Toasted walnuts give this spinach salad some extra crunch! Top this dish with a homemade red wine vinaigrette for a tasty, tangy kick.

START TO FINISH: 30 minutes MAKES: 4 servings


1 cup water
1/2 cup brown or French lentils, rinsed and drained
1/2 cup chopped red bell pepper
1/3 cup chopped green onions
1/4 cup chopped flat-leaf parsley
1/4 cup chopped walnuts, toasted
6 cups torn spinach or mixed salad greens
12 ounces cooked chicken breast, sliced
1/4 cup red wine vinaigrette


1. In a small saucepan combine the water and lentils. Bring to a boil; reduce heat. Cover and simmer for 20 to 25 minutes or until lentils are tender and most of the liquid is absorbed. Drain lentils and place in a medium bowl. Stir in bell pepper, green onions, parsley, and walnuts.
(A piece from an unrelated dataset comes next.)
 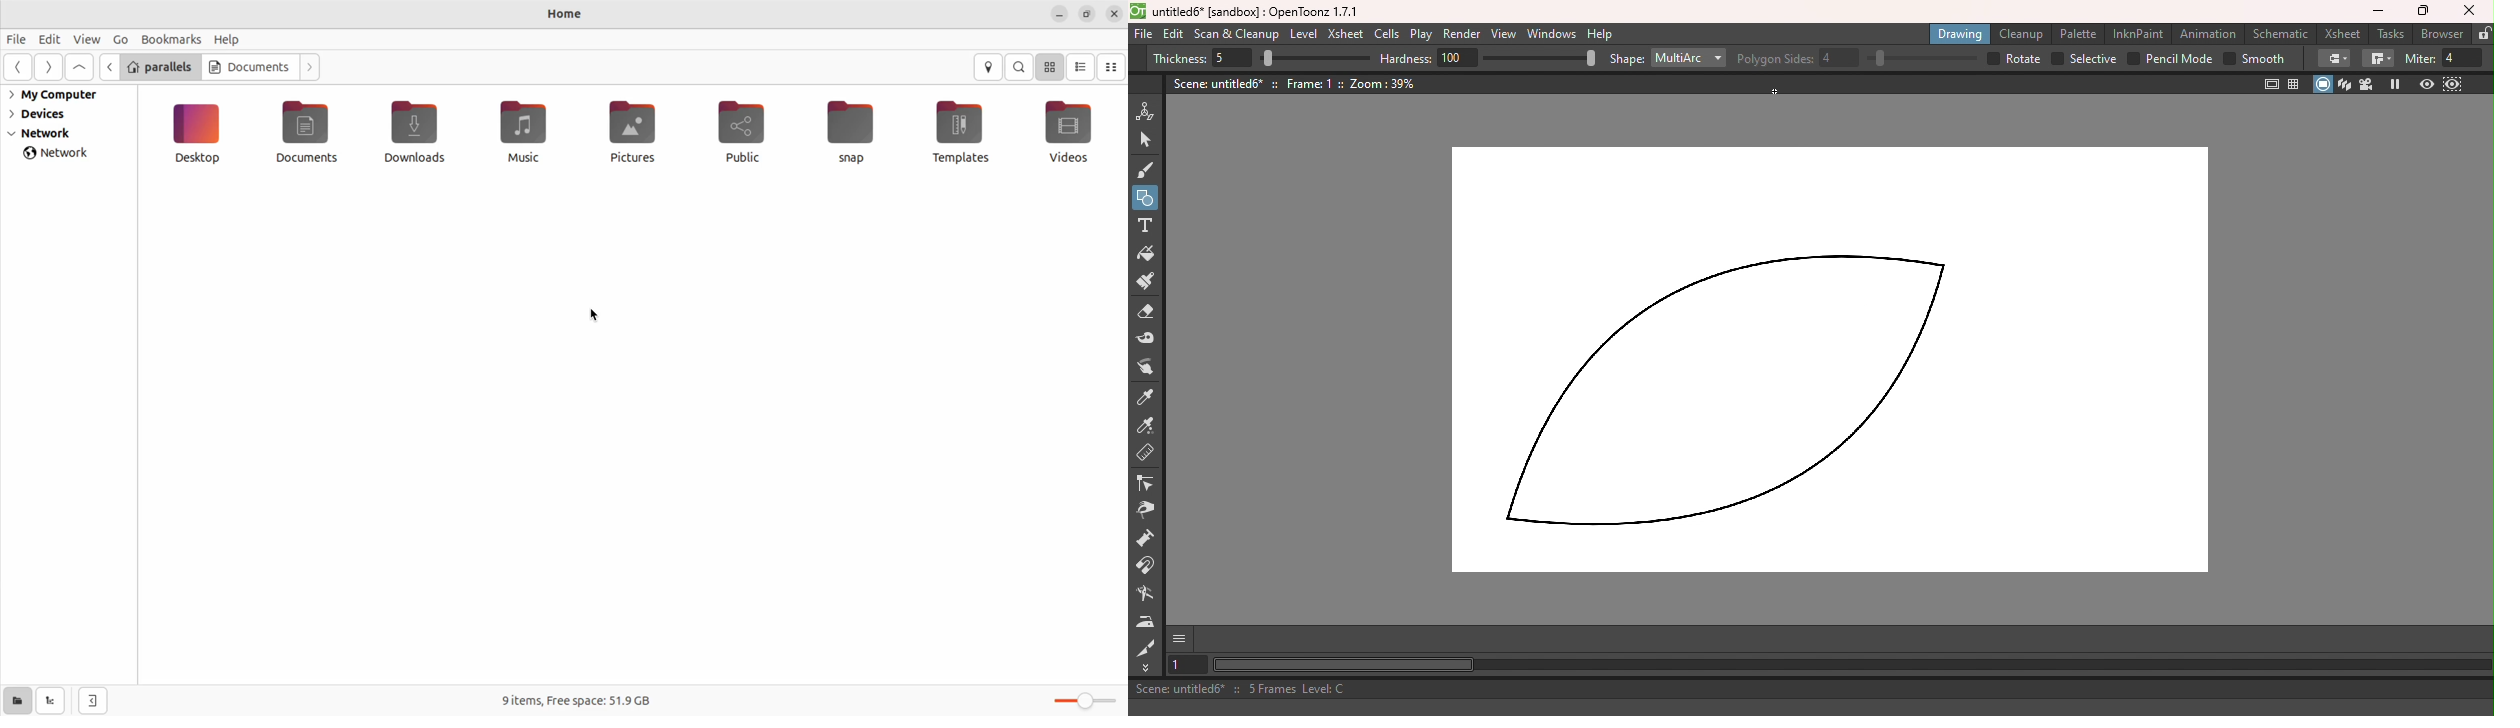 I want to click on Style picker tool, so click(x=1149, y=398).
2. Divide spinach among 4 serving plates. Top with lentil mixture and chicken. Drizzle with red wine vinaigrette.


Nutrition Facts per serving: 341 cal., 14 g total fat (2 g sat. fat),

Sonoma Diet presents Dr. Guttersen's Tip of the Day

Lots of Lentils


You can never have too many lentils in your cupboard. They work wonders on almost any salad, whether you're tossing them with whole grain pasta or greens, or mixing them with canned tuna, a little olive oil, and spices. Try different varieties of lentils, which all have their own textures, colors, and flavors.